Il était temps. Le sanglier arrivait au bord du bois, et il n’avait plus que la clairière à traverser.

Nointel aussi s’apprêta à tirer; mais en regardant une dernière fois la marquise, il s’aperçut qu’elle ne s’occupait pas du tout de l’attaque imminente dont elle était menacée. Ses yeux n’étaient pas tournés vers le taillis d’où la monstrueuse bête allait sortir, et ce n’était pas de ce côté-là qu’elle dirigeait les canons de son fusil.

– Madame, lui cria-t-il de toutes ses forces, attention en face! le sanglier est sur vous!

Elle ne changea pas d’attitude, et le capitaine, stupéfait de cette indifférence qu’il prenait pour un signe de folie, ne pensa plus qu’à la sauver malgré elle. Il se campa solidement sur ses jambes, et il épaula.

À cet instant, le solitaire débuchait, hérissé, furieux, l’œil en feu, les crocs au vent. Il hésita une seconde après le premier bond qu’il fit dans les hautes herbes, puis, reprenant son élan, il chargea la marquise.

Alors Nointel fit feu, et la bête, arrêtée pour ainsi dire au vol par une balle qui lui traversa le cœur, tomba comme une masse.

Un autre coup de fusil partit au même moment, un coup de fusil tiré par madame de Barancos, et ce n’était pas le sanglier qu’elle visait.

Cette scène émouvante n’avait pas duré trente secondes, et ceux qui y assistaient virent bien que madame de Barancos venait d’échapper à un grand danger. Le sanglier était tombé presque à ses pieds, et si la balle de Nointel eût dévié seulement d’un pouce, c’en était fait de la marquise. Mais le capitaine et les tireurs placés dans son voisinage ne virent pas autre chose.

Ils accoururent tous, désertant leur poste, et plus d’un pauvre chevreuil qui serait infailliblement tombé sous leur plomb put franchir la ligne sans accident. Ce fut à qui complimenterait la courageuse châtelaine sur son sang-froid et même sur son adresse, car presque tous croyaient qu’elle avait tiré de sa blanche main le coup qui avait abattu le monstre. Elle reçut les félicitations avec un calme surprenant; on eût dit qu’elle n’avait de sa vie fait autre chose que de tuer des solitaires à bout portant. Celui-là était de taille à éventrer un cheval, et les formidables crocs qui armaient son énorme gueule auraient fait reculer les chasseurs les plus intrépides. Nointel, en l’examinant de près, pâlit à la pensée que cette affreuse bête avait failli broyer et déchirer madame de Barancos. Il savait bien à qui l’adorable femme devait son salut, mais il n’eut garde de détromper ceux qui pensaient qu’elle ne le devait qu’à elle-même; seulement, il lui tardait d’être seul avec elle pour lui exprimer tout ce qu’il avait ressenti pendant que se jouait le drame rapide qui venait de se dénouer si heureusement.

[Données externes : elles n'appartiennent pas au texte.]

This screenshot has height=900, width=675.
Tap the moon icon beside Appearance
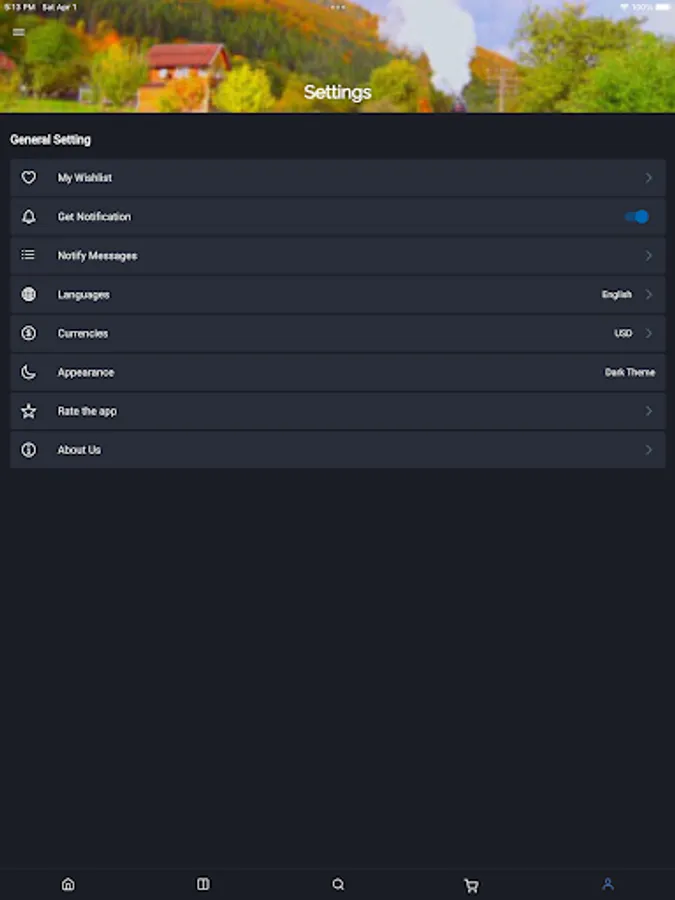click(29, 372)
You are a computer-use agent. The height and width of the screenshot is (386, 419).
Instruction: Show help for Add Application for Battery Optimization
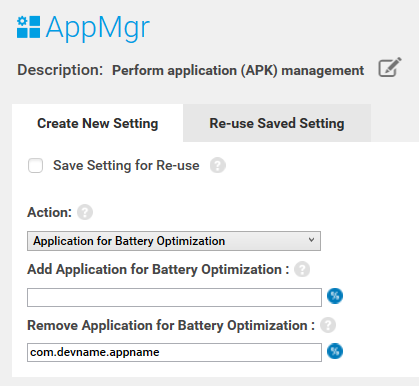302,269
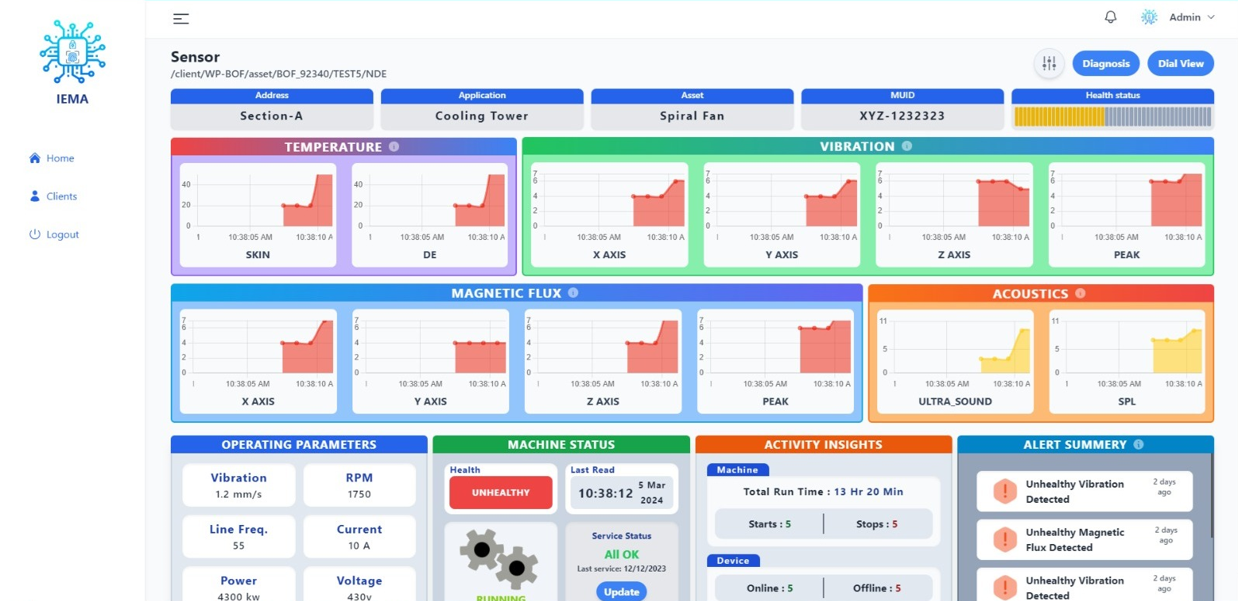This screenshot has height=601, width=1238.
Task: Click the Health status progress bar
Action: point(1112,116)
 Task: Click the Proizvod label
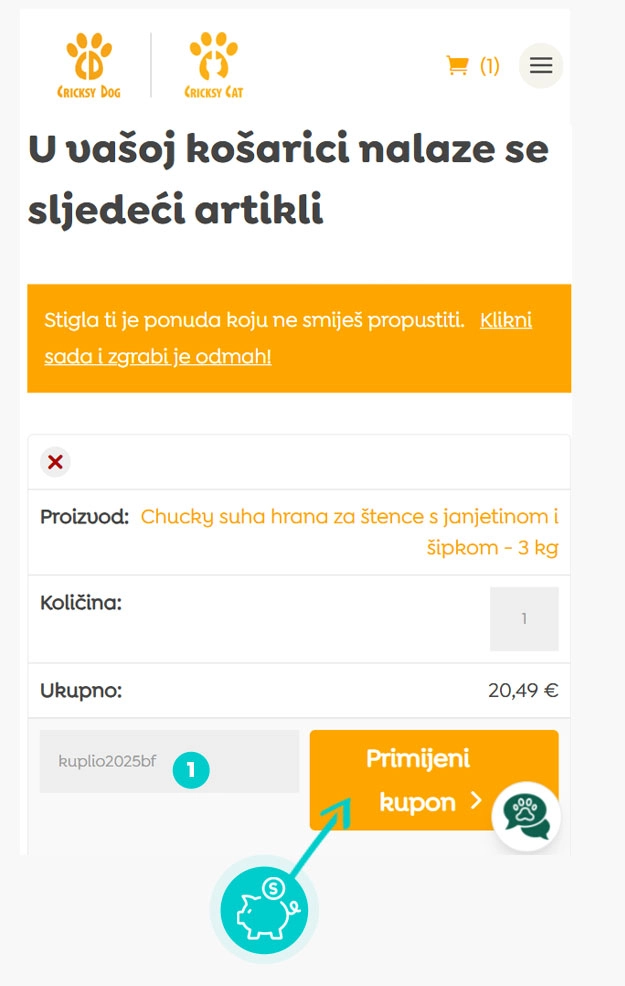[x=84, y=517]
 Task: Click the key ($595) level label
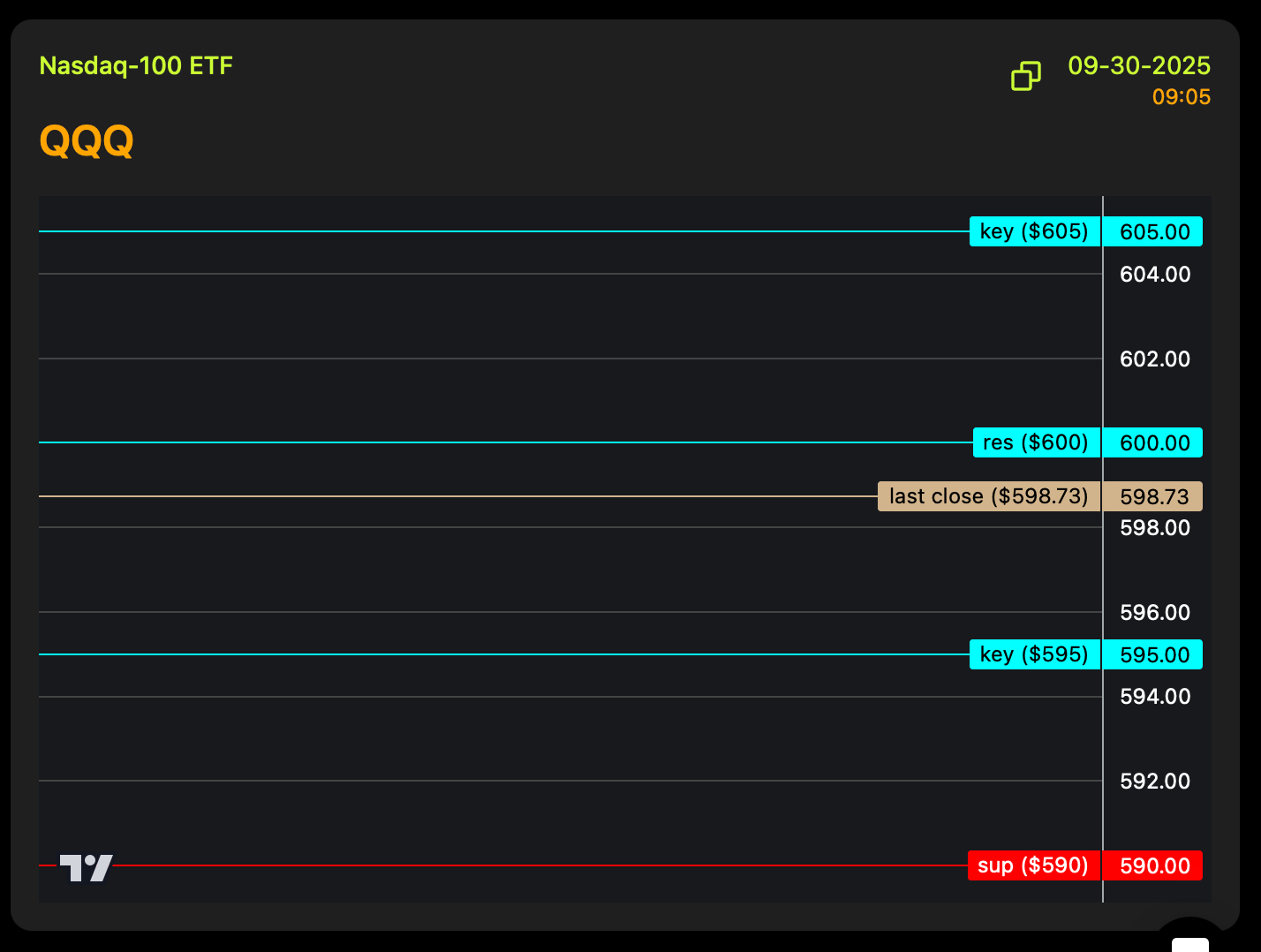click(1034, 654)
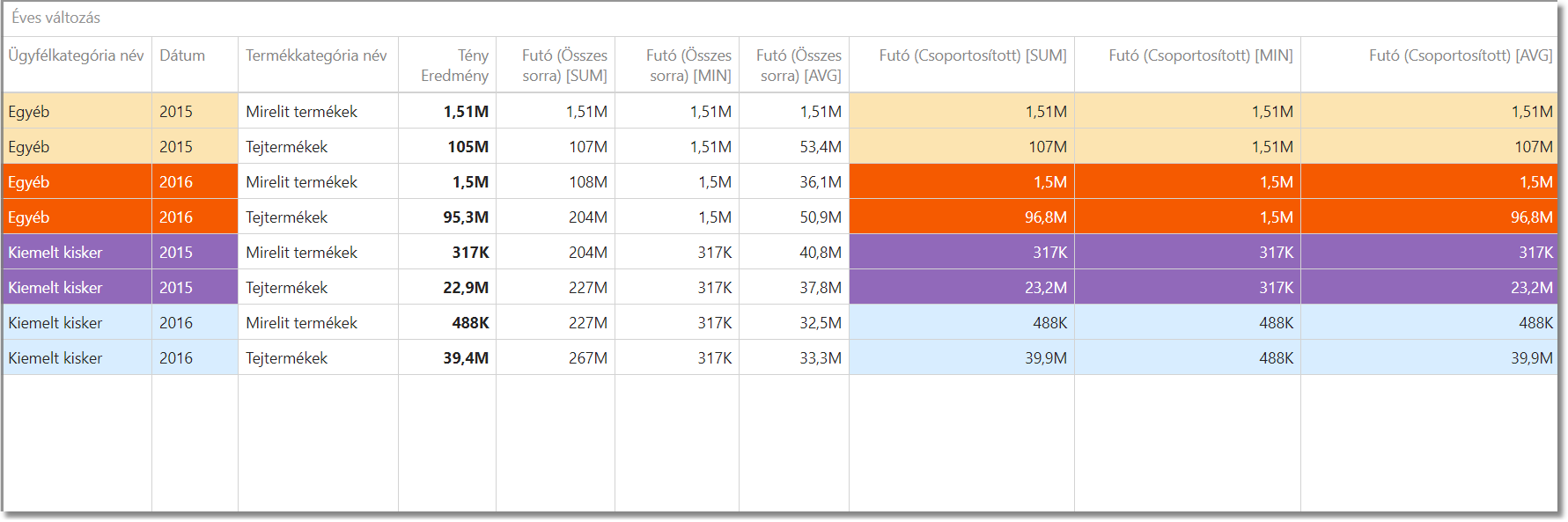
Task: Click the Tény Eredmény column header
Action: (x=454, y=65)
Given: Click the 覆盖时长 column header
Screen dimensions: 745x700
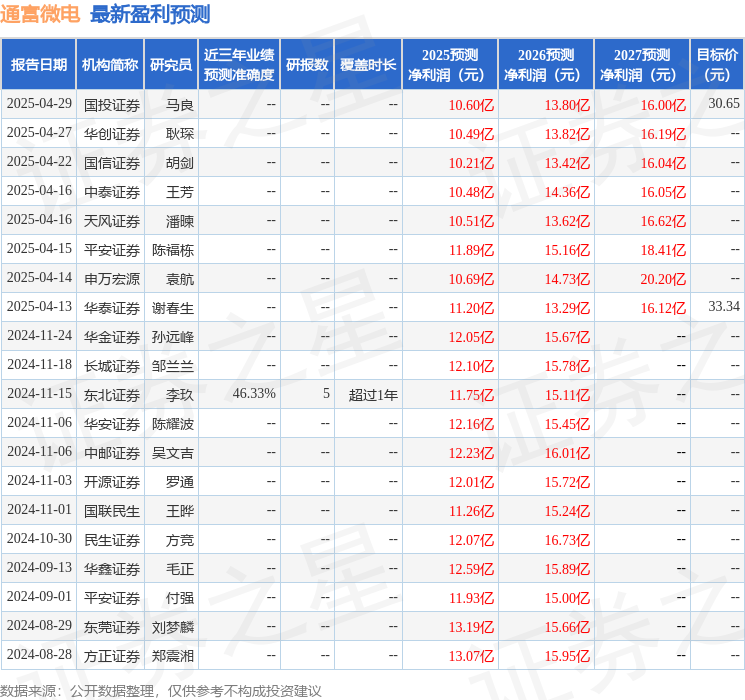Looking at the screenshot, I should [x=368, y=64].
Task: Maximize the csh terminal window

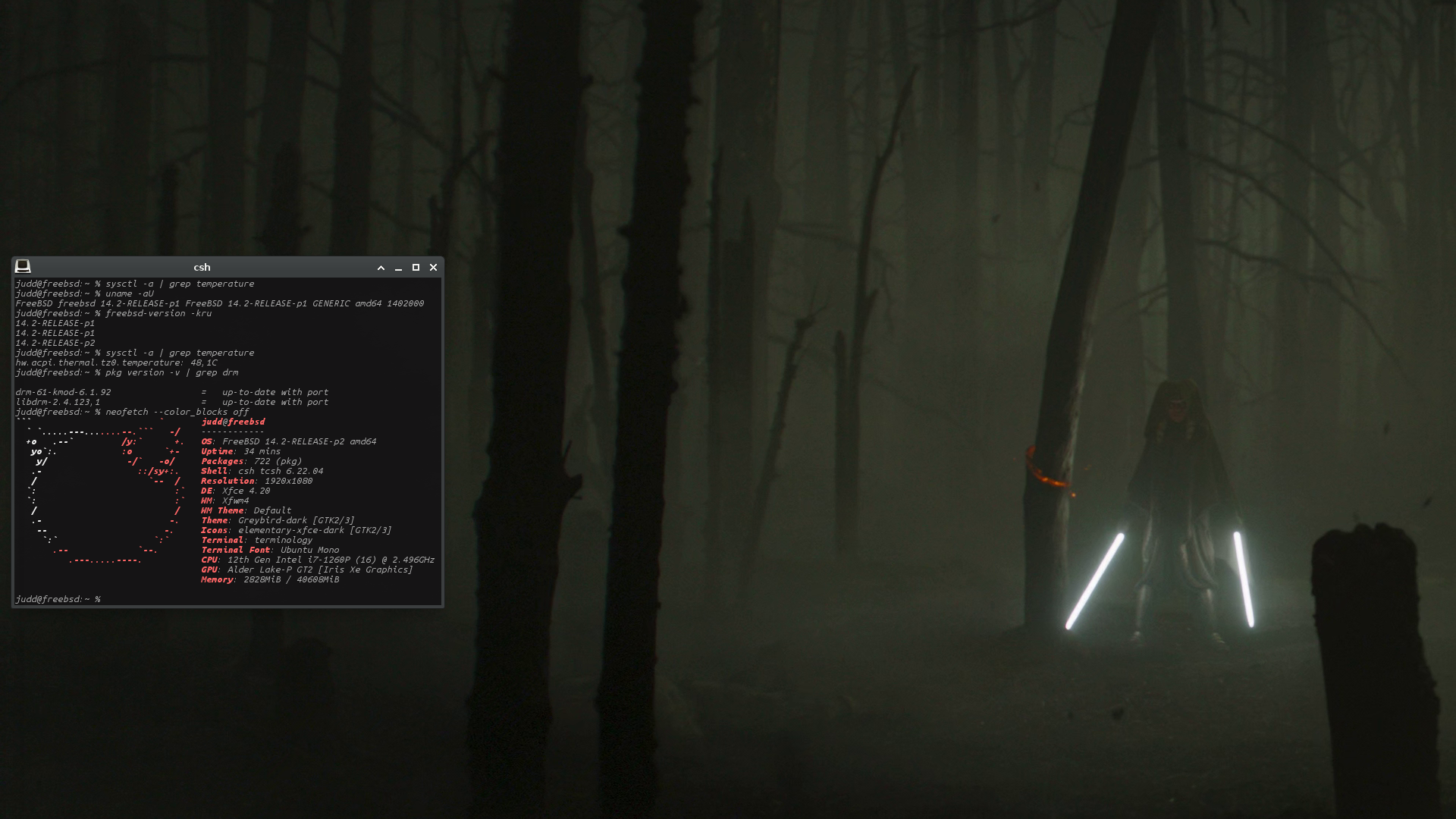Action: (416, 268)
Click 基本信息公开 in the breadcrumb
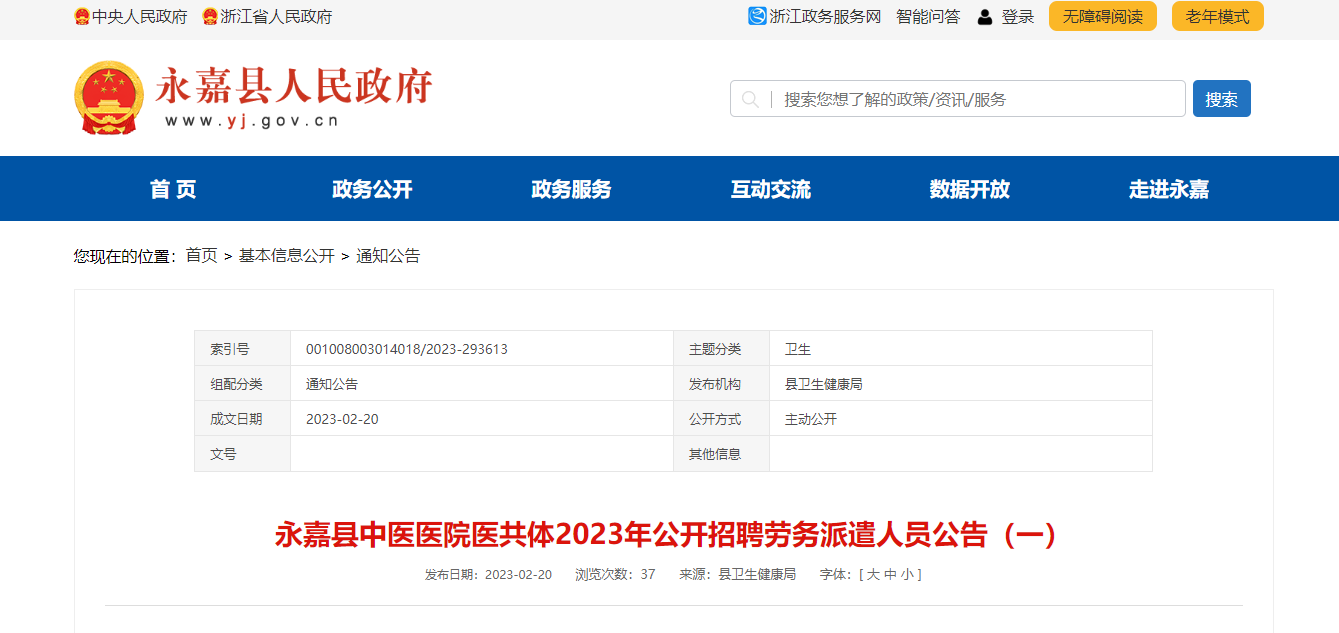The height and width of the screenshot is (633, 1339). pyautogui.click(x=286, y=256)
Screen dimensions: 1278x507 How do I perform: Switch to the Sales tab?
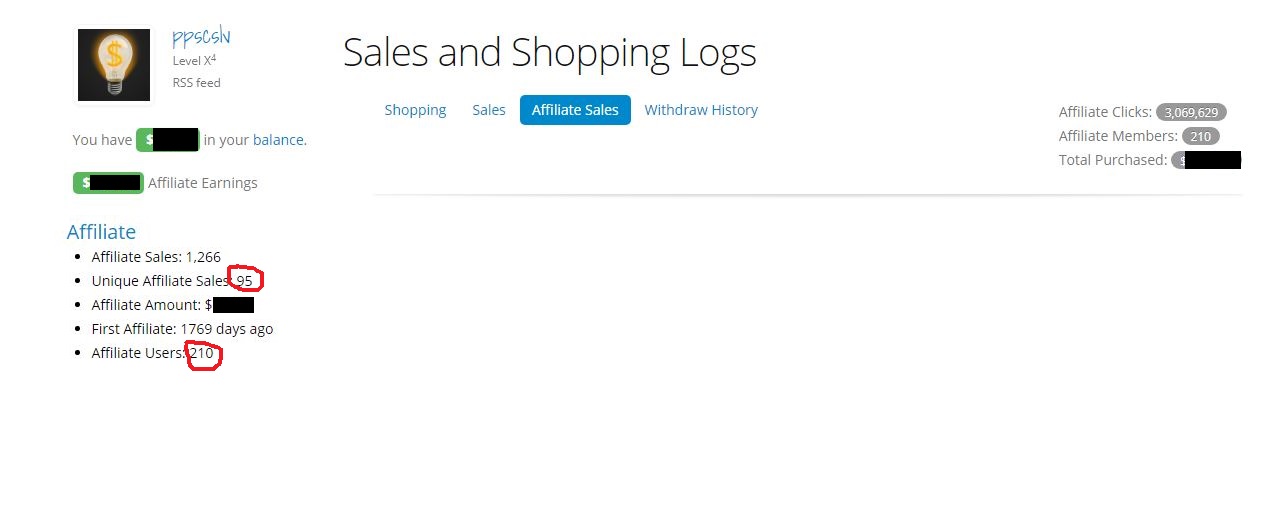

Peut-être la marquise avait-elle deviné son désir, car elle lui fournit presque aussitôt l’occasion d’un tête-à-tête. Après avoir très brièvement remercié ses hôtes de l’intérêt qu’ils lui témoignaient, elle leur rappela que la battue n’était pas finie, et elle les pria d’aller se remettre en ligne. Puis, prêchant d’exemple, elle regagna son poste au débouché d’un sentier; mais le capitaine se flattait que l’ordre général qu’elle venait de donner aux chasseurs ne le concernait pas, et au lieu de retourner à son chêne, il l’accompagna, pendant que les autres couraient reprendre leurs places.

Les chevreuils, serrés de près par les traqueurs, arrivaient par bandes, et la fusillade éclata de plus belle.

– Merci, dit simplement madame de Barancos, en lançant au capitaine un regard qui lui remua le cœur. Sans vous, j’étais morte.

– Vous vouliez donc mourir! s’écria Nointel. Je vous ai avertie, j’ai crié… tout a été inutile… vous n’avez pas bougé, et au lieu de tirer sur le sanglier, vous avez tiré en l’air…

– Vous croyez?

– Je l’ai vu. J’ai compris que vous étiez perdue si je n’arrêtais pas la bête… j’ai fait feu, et c’est un miracle que ma main n’ait pas tremblé, car le sentiment du danger qui vous menaçait m’ôtait tout mon sang-froid.

– Ainsi vous n’avez pensé qu’à moi?

– Pouvez-vous me demander cela?

– C’est vrai, j’ai tort de vous adresser une pareille question, car moi je ne pensais qu’à vous.

– Quoi! au moment où votre vie dépendait d’un faux mouvement, d’une seconde de retard, vous pensiez à moi qui ne courais aucun risque… Ce n’était pas moi que le sanglier chargeait.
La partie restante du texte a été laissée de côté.